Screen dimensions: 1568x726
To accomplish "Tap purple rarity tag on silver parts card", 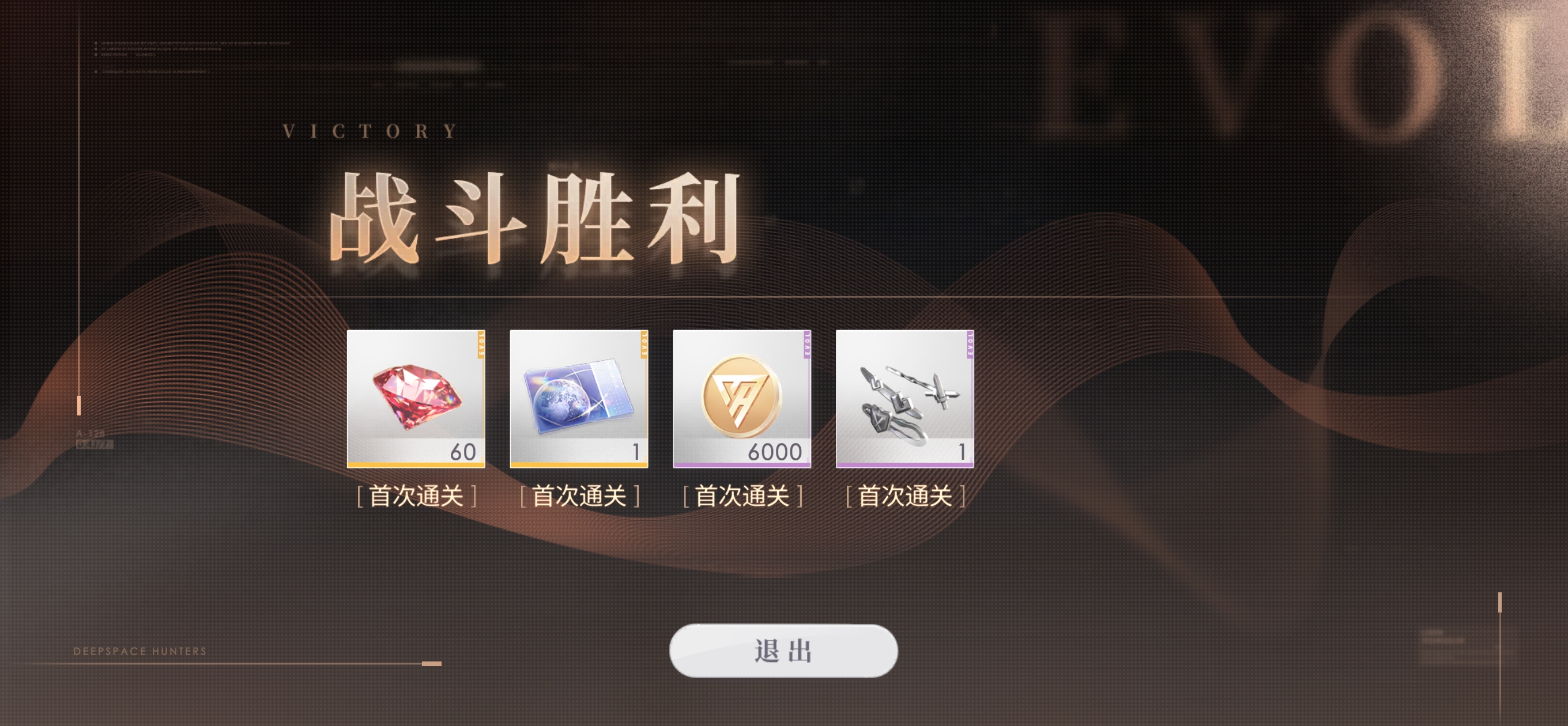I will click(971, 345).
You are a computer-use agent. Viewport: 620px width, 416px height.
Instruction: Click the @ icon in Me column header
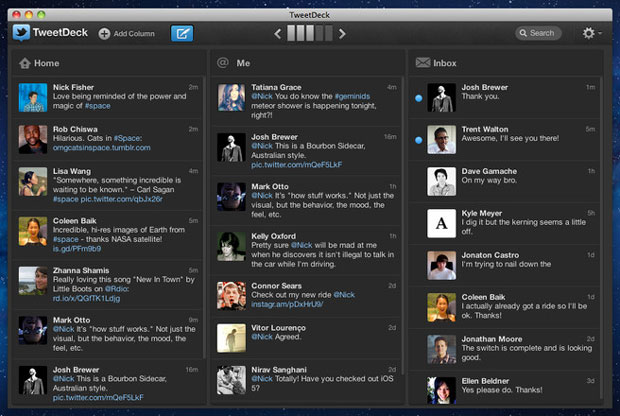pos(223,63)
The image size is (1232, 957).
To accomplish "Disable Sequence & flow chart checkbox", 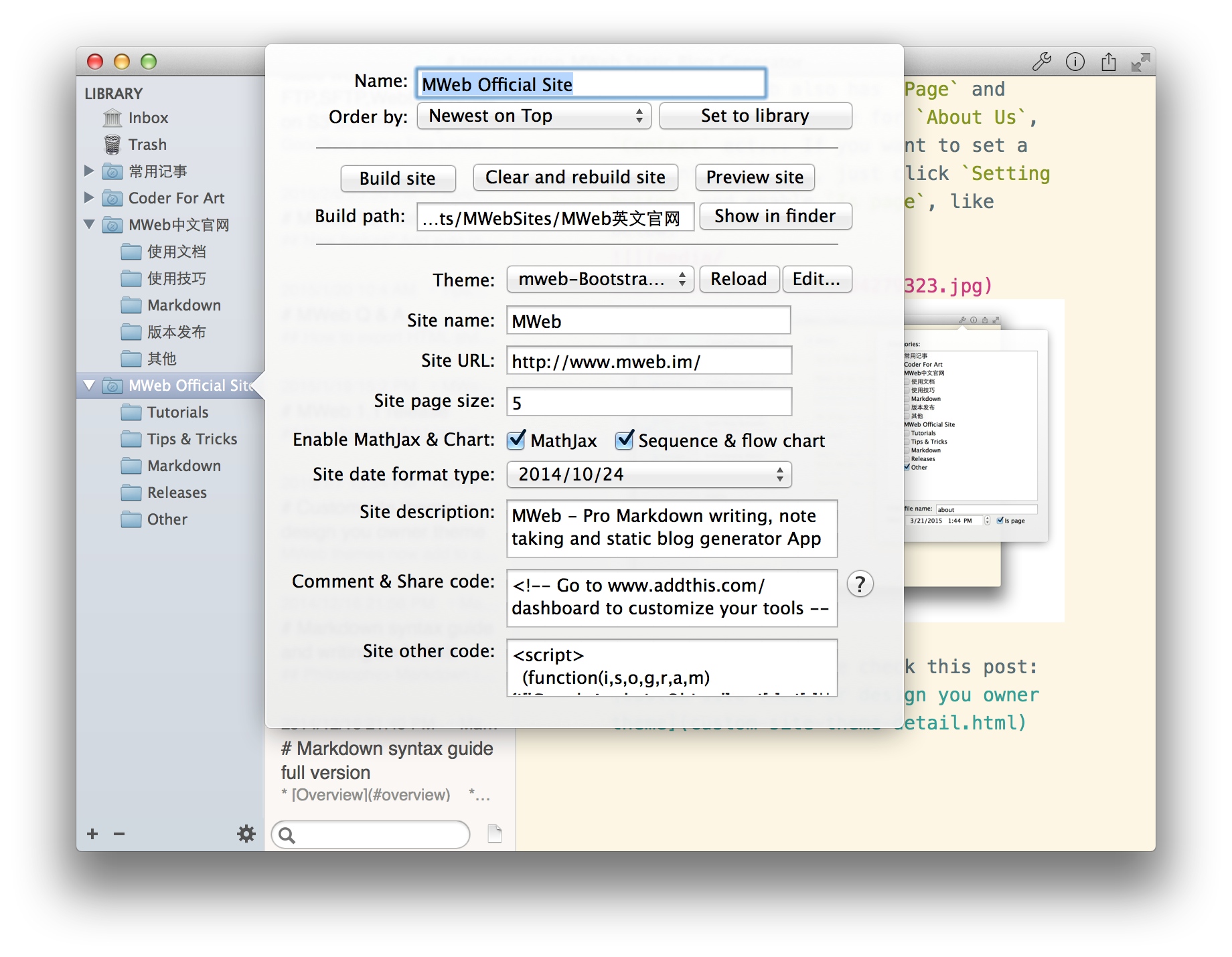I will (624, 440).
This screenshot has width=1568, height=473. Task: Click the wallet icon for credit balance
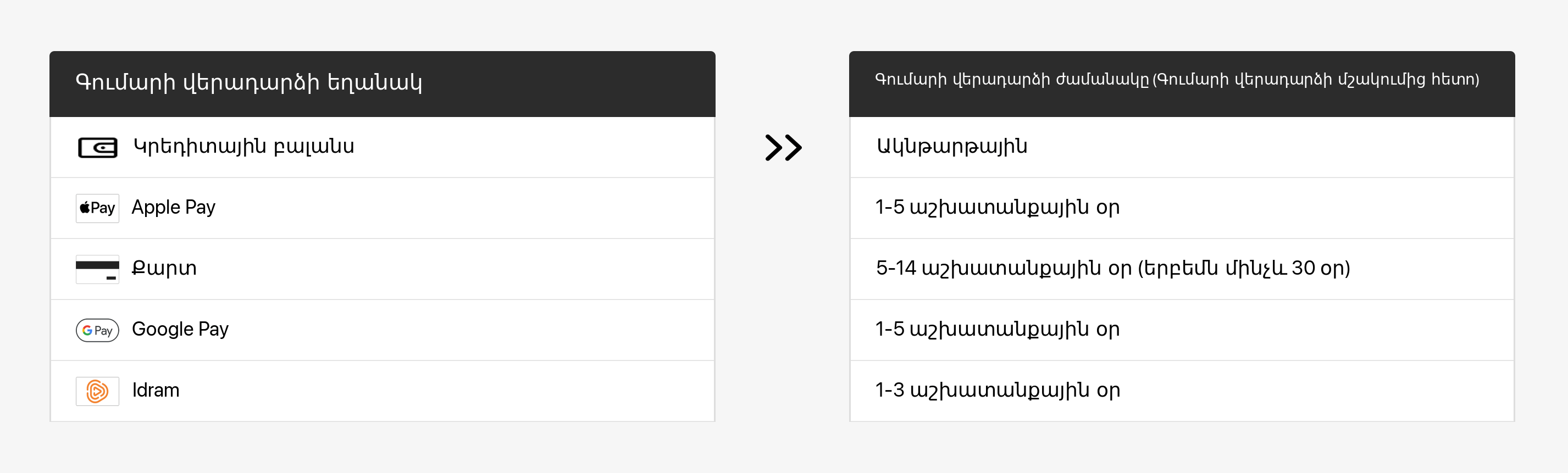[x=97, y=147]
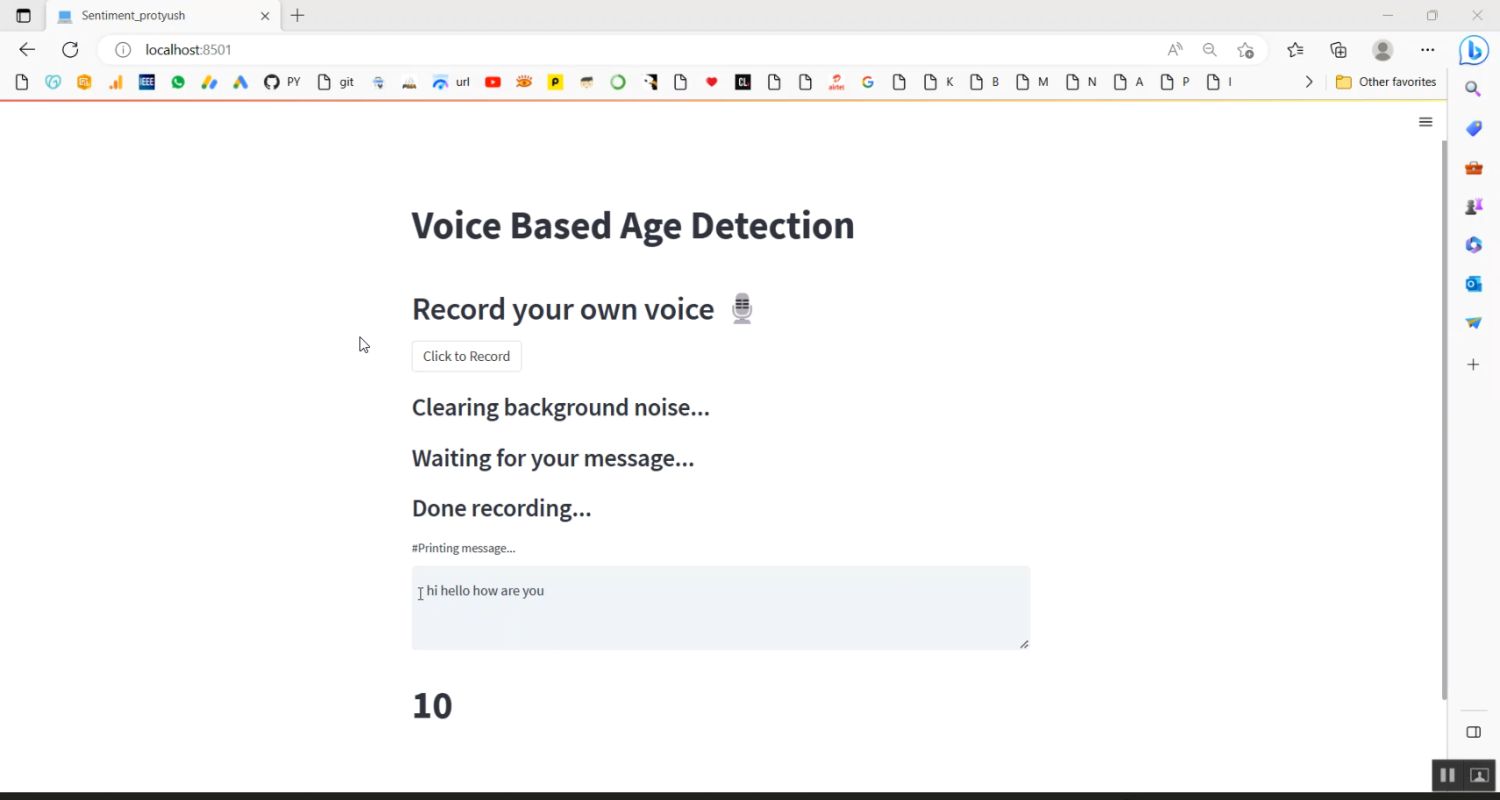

+===+

[Description of the task]:
Pull out each line of the data above that contains the string "icon". Only matches with the same upper and lower case count.

[Full response]:
Instruction: Click the @ icon in Me column header
This screenshot has width=1568, height=473. Task: Click the wallet icon for credit balance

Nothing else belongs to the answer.